--- Exercise aim ---
Can you copy the part of the bilge-cleaning tip from "However, if you" down to "any foreign matter.", word for word?

# START OF Provided passage

Friday, January 16

Crowley's Tip #3: A clean bilge is a happy bilge

A clean bilge has many advantages including keeping the pumps clean and making any new leaks obvious.

When is the last time you stuck your head in the bilge? Not a tempting concept, but keeping a clean bilge makes the whole boat smell better and makes any new leaks obvious. Dirty water and oil can mask a problem that would be glaring without the muck. Preventing corrosion of equipment that lies in the bilge is also a motivator to keep it clean. Start with Starbrite Heavy Duty Bilge Cleaner available at Crowley's for $11.95 plus tax. Starbrite is biodegradable and makes the whole boat smell great.

Some boats take in more water than others. It is normal for some water to be in the bilge since it can leak in at the stuffing box(es) and rudder post(s).
However, if you find an unusual amount of water, make sure that you don't have a leaking through-hull fitting. If your boat usually has some water in the bilge just add the Starbrite to the bilge and let the rocking of the boat do the cleaning for you.

So that water can travel to the lowest part of the boat, limber holes are cut into the stringers, the structural ribs. The water passes through these holes
to the lowest bilge points, which is usually where the bilge pump is located. This allows the water to be pumped out either automatically or manually.

You should keep these holes clear of residue to prevent blocking the water flow. A great trick is to run a continuous chain through every limber hole which allows you to pull it back and forth to dislodge any foreign matter.

# END OF Provided passage
# START OF Dataset records

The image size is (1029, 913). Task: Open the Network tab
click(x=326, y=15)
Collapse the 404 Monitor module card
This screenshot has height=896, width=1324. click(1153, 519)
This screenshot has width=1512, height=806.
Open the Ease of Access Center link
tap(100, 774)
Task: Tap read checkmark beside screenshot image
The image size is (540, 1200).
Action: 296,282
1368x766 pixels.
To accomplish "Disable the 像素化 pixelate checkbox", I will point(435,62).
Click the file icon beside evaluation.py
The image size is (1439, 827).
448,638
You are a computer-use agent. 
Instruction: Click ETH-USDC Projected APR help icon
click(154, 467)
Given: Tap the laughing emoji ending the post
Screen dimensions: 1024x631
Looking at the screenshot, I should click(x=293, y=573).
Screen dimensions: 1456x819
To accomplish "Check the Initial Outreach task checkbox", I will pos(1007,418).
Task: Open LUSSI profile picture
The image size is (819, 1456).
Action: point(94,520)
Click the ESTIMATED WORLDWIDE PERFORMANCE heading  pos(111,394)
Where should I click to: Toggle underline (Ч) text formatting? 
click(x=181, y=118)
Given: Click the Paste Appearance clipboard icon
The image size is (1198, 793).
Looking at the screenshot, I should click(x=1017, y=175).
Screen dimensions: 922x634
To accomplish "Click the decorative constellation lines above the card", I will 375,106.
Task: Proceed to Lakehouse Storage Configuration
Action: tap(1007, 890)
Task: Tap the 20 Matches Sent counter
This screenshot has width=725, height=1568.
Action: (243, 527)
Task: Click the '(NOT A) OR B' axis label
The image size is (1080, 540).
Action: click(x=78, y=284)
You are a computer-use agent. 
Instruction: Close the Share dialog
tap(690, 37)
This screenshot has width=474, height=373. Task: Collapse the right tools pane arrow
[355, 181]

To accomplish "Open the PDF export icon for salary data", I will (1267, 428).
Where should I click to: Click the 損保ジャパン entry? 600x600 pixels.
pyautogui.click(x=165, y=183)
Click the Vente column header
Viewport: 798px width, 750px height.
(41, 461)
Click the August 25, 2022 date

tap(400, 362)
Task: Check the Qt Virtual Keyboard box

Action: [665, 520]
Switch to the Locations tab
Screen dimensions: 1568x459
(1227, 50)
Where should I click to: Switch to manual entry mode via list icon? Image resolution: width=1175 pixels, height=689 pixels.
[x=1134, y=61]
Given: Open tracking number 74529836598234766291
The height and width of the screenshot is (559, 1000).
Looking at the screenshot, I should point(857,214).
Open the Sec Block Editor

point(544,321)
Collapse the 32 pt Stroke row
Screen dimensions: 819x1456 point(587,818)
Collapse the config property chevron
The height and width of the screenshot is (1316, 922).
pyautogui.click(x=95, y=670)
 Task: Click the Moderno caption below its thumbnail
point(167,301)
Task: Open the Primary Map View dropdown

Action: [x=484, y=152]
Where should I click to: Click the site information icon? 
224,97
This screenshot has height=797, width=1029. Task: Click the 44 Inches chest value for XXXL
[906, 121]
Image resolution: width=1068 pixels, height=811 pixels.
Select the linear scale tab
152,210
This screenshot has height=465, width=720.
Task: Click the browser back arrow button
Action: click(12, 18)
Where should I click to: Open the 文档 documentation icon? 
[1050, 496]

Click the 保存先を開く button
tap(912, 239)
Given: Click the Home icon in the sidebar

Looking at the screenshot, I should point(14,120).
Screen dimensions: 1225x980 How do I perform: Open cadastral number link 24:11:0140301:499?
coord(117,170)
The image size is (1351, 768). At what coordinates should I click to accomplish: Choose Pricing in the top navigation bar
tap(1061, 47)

# END OF Dataset records

--- Solution for this problem ---
However, if you find an unusual amount of water, make sure that you don't have a leaking through-hull fitting. If your boat usually has some water in the bilge just add the Starbrite to the bilge and let the rocking of the boat do the cleaning for you.

So that water can travel to the lowest part of the boat, limber holes are cut into the stringers, the structural ribs. The water passes through these holes
to the lowest bilge points, which is usually where the bilge pump is located. This allows the water to be pumped out either automatically or manually.

You should keep these holes clear of residue to prevent blocking the water flow. A great trick is to run a continuous chain through every limber hole which allows you to pull it back and forth to dislodge any foreign matter.